Schroedter with the OIEC responded that the lag time is a good thing and “an important tool for cost control.” He alleged that if the commission were to adopt the PBR, it would lead to overspending by utilities. Schroedter further argued the current method of ratemaking forces discipline in costs.
“We don’t believe tying the hands of regulators with PBR is a good thing. Stick with the plan that’s worked for Oklahoma.”
Matthew Horeled, Vice President of Regulatory and Finance at PSO said there would be major benefits if the PBR or alternative ratemaking plan were to be adopted. He said it would result in lower financing costs and increase access to capital along with gradual price changes for customers.
Horeled added a PBR would also “increase transparency.”
“The regulatory lag is too much for us now. We’re too much out of balance.”
Groups went back and forth in their arguments as Public Utilities Division Director, Geoffrey Rush, asked for responses to his questions as part of the Commission’s Notice of Inquiry.
“None of those benefits touted out there don’t normally happen,” answered Dismukes, the emeritus professor.
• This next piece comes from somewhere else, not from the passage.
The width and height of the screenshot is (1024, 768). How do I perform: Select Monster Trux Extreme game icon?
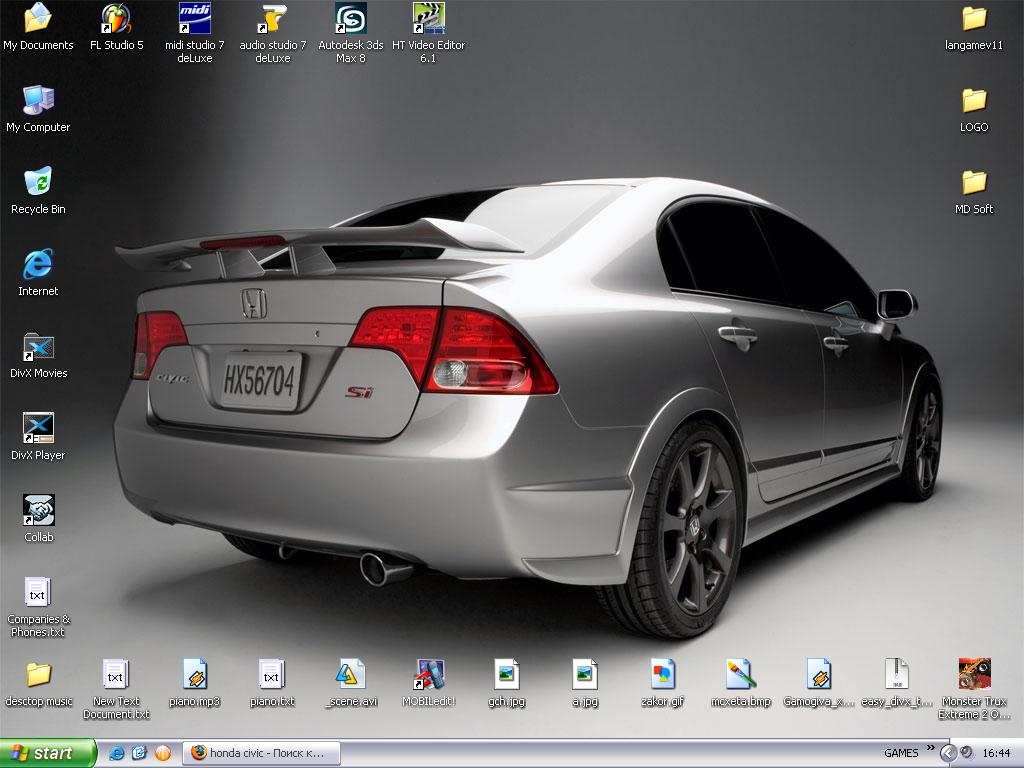(x=974, y=675)
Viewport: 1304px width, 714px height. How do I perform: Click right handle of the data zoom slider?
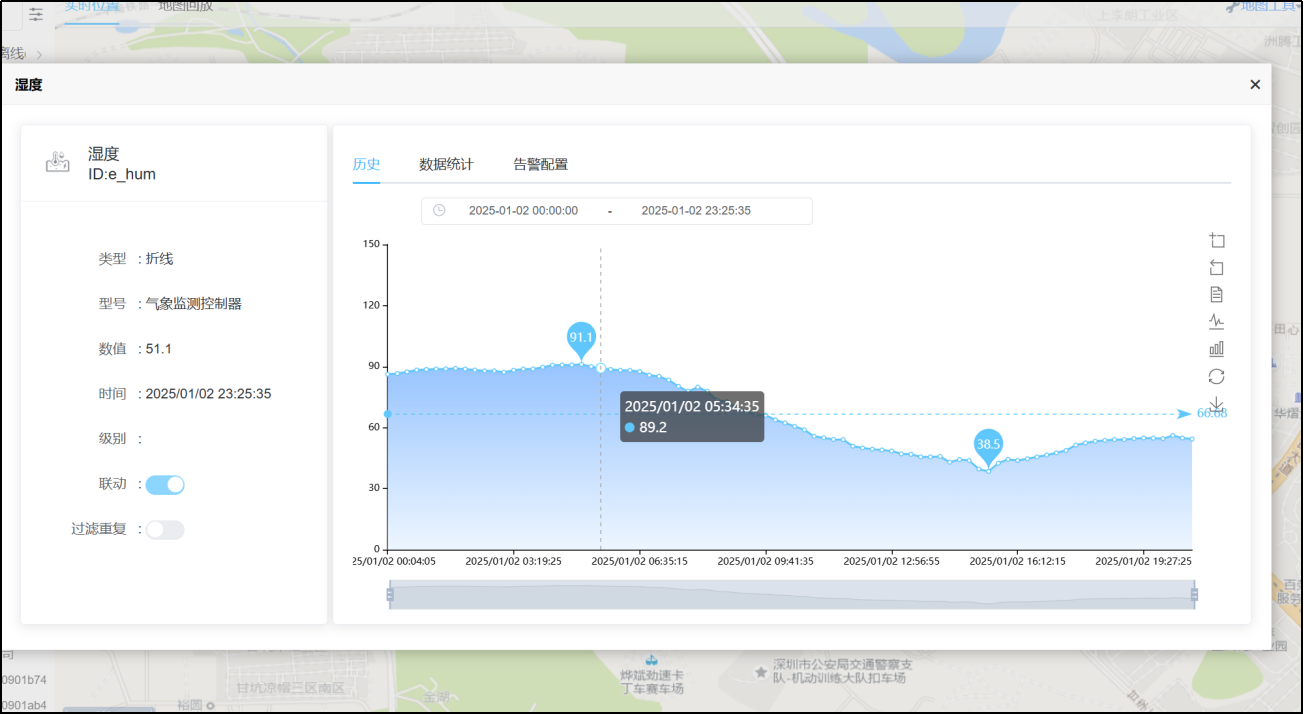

“PBRs are not gonna cause prices to go out of control. We’ll see benefits to customers,” said Shoop as he continued representing OGE.
Under a Performance Ratemaking Plan, utilities would offer rate requests annually without the lengthy wait of approval from regulators.
Chamberlin with the Walmart companies had his response.
“There’s nothing preventing the companies from filing rate increases every year,” he said, referring to the current system.
McGill with the AARP said there would be “absolutely no benefits.”
Schroedter, the attorney for OIEC, maintained that under a PBR plan, those groups such as his that monitor and challenge the rates requested by the utilities, would become involved in cases 50% of the time.
“We will be forced to intervene in a case every year—that’s very expensive,” he added.
The hearing was an opportunity for Commissioners Hiett, Anthony and David to hear what the different sides had to argue about the proposed plan. A public hearing will be held in February of 2024.